Page MenuHomePhabricator

search authors for a specific death date year
Open, Needs TriagePublicFeature

Description

Feature summary

https://paulina.toolforge.org/ on its advanced search has a checkbox allowing the user to search only for public domain authors.
This feature adds granularity to the search, by allowing the user to seach for authors that died in a specific year, ie., whose works entered or will enter into the public domain in a specific year.

Use case(s) (list the steps that you performed to discover that problem, and describe the actual underlying problem which you want to solve. Do not describe only a solution):

I went to Paulina wanting to see a list of Portuguese authors that will enter the public domain next year. But I could also be going there to see a list of Portuguese authors that entered in the public domain this year (like we have in https://pt.wikipedia.org/wiki/Lista_de_autores_portugueses_que_entram_em_dom%C3%ADnio_p%C3%BAblico_em_2025 ).

Benefits (why should this be implemented?):

"Recently in public domain" or "soon to be in public domain" works and authors usually attract more interest - this would make Paulina more attractive/useful.

Related Objects

Event Timeline

Hi @Mind_Booster_Noori @Pepe_piton @Nat_WDU

I fixed this issue. Kindly have a look to check if I'm on the right track.

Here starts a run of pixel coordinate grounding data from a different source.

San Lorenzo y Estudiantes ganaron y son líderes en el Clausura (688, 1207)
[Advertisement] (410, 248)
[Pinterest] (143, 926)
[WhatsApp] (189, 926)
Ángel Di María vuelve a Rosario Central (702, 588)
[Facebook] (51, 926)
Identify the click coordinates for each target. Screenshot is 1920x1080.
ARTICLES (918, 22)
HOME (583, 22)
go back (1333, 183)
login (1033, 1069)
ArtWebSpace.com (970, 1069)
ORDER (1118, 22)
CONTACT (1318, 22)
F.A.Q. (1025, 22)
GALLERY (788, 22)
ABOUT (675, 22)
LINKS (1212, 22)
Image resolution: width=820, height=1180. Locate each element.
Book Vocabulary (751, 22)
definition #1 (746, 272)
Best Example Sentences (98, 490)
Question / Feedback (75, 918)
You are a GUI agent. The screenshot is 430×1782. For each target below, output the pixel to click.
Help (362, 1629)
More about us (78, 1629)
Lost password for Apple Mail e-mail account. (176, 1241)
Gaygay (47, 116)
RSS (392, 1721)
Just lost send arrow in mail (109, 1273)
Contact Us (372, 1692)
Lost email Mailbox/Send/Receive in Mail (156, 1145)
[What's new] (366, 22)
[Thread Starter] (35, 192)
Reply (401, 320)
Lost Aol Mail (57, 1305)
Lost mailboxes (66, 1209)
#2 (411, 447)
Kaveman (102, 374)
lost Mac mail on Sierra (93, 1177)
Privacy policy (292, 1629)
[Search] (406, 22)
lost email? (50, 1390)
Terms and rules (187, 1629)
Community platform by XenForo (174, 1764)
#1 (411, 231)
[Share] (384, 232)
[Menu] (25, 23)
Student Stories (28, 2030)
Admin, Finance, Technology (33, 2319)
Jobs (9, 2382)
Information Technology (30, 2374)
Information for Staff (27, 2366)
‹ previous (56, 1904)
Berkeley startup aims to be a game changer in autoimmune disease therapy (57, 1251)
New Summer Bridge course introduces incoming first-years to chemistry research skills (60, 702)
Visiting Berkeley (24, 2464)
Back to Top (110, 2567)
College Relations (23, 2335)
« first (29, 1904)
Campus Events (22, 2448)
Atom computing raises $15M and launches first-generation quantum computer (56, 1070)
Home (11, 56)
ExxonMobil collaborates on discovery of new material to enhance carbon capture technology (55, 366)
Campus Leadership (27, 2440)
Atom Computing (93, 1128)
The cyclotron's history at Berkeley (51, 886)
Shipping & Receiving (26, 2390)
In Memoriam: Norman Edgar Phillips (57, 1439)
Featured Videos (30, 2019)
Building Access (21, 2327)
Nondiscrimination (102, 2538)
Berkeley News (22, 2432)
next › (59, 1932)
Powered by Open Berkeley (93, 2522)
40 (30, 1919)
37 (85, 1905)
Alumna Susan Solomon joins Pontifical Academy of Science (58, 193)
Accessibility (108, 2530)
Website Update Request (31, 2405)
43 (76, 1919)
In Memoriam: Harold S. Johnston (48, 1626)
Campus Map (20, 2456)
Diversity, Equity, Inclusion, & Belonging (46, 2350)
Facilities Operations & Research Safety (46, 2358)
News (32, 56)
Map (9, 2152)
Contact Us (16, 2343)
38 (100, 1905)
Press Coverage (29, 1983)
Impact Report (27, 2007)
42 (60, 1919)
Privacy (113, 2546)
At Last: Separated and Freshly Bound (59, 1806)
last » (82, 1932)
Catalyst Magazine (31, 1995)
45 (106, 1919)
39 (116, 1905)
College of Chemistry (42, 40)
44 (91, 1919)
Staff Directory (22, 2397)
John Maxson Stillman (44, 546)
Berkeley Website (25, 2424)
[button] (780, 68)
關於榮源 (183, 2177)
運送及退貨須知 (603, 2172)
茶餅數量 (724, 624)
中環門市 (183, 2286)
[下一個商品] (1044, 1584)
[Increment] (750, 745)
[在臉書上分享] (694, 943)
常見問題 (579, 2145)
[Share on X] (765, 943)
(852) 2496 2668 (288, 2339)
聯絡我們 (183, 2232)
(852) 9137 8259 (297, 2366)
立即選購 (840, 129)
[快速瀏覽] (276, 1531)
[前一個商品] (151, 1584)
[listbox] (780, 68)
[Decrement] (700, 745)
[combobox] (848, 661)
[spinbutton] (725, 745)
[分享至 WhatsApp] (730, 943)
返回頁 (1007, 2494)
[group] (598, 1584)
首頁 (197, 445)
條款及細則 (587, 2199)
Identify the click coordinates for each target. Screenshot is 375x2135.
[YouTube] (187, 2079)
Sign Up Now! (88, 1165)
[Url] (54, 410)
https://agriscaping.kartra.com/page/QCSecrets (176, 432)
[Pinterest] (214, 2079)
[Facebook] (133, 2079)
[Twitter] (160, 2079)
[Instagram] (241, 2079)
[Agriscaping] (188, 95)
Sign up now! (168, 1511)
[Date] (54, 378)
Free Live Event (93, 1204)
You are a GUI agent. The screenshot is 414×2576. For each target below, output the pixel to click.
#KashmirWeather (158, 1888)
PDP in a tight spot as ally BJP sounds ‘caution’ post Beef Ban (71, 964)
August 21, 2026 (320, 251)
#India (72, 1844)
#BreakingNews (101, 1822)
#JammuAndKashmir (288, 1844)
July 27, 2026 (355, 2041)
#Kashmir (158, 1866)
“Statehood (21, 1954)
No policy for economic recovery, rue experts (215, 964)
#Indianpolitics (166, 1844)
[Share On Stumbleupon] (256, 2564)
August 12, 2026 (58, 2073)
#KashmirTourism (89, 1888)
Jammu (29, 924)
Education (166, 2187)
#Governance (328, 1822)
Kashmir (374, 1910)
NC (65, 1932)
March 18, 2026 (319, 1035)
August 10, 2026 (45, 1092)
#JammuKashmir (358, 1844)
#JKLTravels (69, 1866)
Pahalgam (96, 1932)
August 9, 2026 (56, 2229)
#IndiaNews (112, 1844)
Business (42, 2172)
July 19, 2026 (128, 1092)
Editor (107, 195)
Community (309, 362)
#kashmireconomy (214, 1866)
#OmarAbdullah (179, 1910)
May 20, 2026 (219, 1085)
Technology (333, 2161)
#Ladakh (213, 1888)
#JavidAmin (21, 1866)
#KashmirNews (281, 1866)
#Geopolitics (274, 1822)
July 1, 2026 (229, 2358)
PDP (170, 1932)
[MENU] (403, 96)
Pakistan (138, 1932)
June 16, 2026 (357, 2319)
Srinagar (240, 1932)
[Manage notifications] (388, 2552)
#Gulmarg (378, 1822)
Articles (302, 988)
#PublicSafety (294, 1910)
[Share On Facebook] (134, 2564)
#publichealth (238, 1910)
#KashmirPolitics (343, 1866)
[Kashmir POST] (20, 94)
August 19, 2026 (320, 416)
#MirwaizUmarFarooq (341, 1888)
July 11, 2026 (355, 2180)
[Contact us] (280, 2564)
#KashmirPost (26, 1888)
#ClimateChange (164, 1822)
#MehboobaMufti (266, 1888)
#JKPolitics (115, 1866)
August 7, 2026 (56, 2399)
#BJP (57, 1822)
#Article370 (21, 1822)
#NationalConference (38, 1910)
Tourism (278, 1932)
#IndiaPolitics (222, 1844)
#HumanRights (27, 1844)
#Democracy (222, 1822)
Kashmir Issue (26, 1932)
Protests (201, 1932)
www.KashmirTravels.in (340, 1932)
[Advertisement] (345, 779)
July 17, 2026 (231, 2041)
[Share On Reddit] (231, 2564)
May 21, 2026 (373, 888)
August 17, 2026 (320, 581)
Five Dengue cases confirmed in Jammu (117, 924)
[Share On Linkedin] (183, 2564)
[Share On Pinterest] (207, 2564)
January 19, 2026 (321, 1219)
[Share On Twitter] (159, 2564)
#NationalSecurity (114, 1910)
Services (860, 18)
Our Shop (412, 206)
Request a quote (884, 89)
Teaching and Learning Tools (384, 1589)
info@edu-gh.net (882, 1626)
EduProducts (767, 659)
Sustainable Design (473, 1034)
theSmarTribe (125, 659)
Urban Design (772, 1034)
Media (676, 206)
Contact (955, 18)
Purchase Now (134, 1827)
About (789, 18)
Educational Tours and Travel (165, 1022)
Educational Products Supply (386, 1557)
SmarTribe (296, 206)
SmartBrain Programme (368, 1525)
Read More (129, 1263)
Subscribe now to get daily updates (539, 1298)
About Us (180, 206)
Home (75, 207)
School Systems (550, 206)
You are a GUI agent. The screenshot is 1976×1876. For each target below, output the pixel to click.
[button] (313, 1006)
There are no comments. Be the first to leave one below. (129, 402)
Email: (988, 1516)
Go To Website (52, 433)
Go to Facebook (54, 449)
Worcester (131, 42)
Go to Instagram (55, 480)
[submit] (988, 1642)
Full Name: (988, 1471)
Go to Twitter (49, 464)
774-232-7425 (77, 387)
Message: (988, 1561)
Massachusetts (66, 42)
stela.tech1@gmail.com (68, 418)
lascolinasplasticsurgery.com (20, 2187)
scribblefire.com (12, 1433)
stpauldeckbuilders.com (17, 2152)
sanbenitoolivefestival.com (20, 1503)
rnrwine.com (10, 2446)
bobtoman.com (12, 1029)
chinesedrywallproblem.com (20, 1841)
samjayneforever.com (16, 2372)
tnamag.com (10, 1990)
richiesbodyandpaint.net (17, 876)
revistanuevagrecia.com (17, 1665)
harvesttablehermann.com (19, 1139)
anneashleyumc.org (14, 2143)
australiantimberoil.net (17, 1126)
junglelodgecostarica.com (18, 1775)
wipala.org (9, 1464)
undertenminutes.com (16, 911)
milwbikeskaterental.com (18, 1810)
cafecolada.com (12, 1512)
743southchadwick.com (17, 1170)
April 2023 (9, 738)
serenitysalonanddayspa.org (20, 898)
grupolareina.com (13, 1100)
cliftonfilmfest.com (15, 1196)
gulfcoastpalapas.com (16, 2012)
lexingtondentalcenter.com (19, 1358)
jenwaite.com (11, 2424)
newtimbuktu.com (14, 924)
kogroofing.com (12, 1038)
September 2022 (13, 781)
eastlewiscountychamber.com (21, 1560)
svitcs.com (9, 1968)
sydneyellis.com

Here is the link to merge request: https://gitlab.wikimedia.org/toolforge-repos/paulina/-/merge_requests/166

I encountered errors while trying to fix this issue. It was taking a lot of time to load. So I had to optimize the performance by doing a couple of things:

The first, replacing YEAR() function with date range filtering
Before: FILTER(YEAR(?deathDate) = {death_year})
After: FILTER(?deathDate >= "{death_year}-01-01T00:00:00Z"^^xsd:dateTime && ?deathDate < "{death_year_plus_one}-01-01T00:00:00Z"^^xsd:dateTime)
Date range comparisons can use indexes; YEAR() requires computing the year for every date

The second was changing from GET to POST method
Before: SPARQL queries sent via GET with URL encoding
After: SPARQL queries sent via POST in request body

This avoids URL length limits and URL encoding issues
Also, POST is the recommended method per SPARQL 1.1

Then, the query structure optimization
Before: Date filter applied after fetching all data
After: Date filter applied early in the query
This filters reduce the dataset before expensive operations

I also replaced SERVICE wikibase:label with explicit label fetching
Before: SERVICE wikibase:label (was returning Q-numbers as fallbacks)
After: Explicit ?author rdfs:label ?authorLabel with language filtering
Basically, direct label fetching is more efficient and avoids the SERVICE overhead

The main improvement comes from using date range comparisons instead of the YEAR() function, which can leverage database indexes and significantly reduces computation time.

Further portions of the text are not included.